Optimal Opacity-Enforcement Planning in Markov Decision Processes with Information-Theoretic Guarantees

The paper proposes primal-dual policy gradient methods to compute optimal policies that maximize the opacity of a Markov decision process against an observer with partial observations, while satisfying constraints on the total return.

The paper studies the problem of information-theoretic opacity enforcement in a Markov decision process (MDP) setting involving two agents: a planning agent (P1) who controls the stochastic system and an observer (P2) who partially observes the system states. P1's goal is to make the secret information (represented by a random variable) maximally opaque to P2, while achieving a satisfactory total return. Two classes of opacity properties are considered: Last-state opacity: Ensuring that P2 is uncertain if the last state is in a specific set of secret states. Initial-state opacity: Ensuring that P2 is uncertain about the realization of the initial state. The authors employ Shannon conditional entropy as a measure of opacity, capturing the information about the secret revealed by the observable. The paper proposes novel primal-dual policy gradient methods to compute the optimal opacity-enforcement policies subject to constraints on the total returns. The key technical contribution is the development of efficient algorithms to compute the policy gradient of entropy for each observation, leveraging message passing within hidden Markov models. The proposed methods are experimentally validated on a grid world example, demonstrating their effectiveness in maximizing opacity while satisfying task performance constraints. The results show that the proposed approach outperforms a baseline method based on entropy-regularized MDPs.

The grid world environment has a size of 6x6 cells, with 4 sensors placed at different locations to provide partial observations to the observer. The robot (P1) can move in four compass directions (north, south, east, west) or remain stationary, with stochastic dynamics. The reward for reaching a goal state is 0.1, and the constraint on the total return is δ = 0.3. The planning horizon is T = 10.
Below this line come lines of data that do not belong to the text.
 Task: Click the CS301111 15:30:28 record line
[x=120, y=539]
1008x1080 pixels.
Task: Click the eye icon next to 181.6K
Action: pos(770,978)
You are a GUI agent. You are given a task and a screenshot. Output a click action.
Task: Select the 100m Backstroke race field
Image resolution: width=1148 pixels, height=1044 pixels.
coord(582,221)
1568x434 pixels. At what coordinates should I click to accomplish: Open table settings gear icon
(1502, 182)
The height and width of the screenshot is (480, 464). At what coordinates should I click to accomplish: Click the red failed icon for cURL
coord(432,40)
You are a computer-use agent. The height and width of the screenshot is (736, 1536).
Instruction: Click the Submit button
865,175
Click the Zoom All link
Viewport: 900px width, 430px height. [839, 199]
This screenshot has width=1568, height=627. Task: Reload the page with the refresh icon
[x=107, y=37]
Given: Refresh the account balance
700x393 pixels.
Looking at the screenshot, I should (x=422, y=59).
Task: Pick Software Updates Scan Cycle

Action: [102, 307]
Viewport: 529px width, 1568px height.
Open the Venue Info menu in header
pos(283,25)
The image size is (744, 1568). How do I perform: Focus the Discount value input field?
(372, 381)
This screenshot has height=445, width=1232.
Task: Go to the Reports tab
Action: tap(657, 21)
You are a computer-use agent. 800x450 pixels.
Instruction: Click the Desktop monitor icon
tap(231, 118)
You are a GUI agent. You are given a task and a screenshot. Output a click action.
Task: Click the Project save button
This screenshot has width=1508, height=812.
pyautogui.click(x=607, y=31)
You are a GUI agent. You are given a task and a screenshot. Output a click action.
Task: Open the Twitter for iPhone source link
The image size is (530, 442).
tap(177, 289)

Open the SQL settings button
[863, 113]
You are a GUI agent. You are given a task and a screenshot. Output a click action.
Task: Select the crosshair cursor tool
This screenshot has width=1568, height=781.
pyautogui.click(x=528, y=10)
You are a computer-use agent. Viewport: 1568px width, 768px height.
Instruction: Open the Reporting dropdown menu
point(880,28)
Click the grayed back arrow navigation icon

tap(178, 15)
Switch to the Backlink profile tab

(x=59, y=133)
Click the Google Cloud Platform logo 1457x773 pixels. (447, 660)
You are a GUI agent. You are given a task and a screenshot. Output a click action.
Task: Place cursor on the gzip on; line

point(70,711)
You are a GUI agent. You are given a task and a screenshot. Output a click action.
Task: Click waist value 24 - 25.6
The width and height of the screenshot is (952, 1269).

"The paper studies information-theoretic opacity, an information-flow privacy property, in a setting involving two agents: A planning agent who controls a stochastic system and an observer who partially observes the system states." "The goal of the observer is to infer some secret, represented by a random variable, from its partial observations, while the goal of the planning agent is to make the secret maximally opaque to the observer while achieving a satisfactory total return."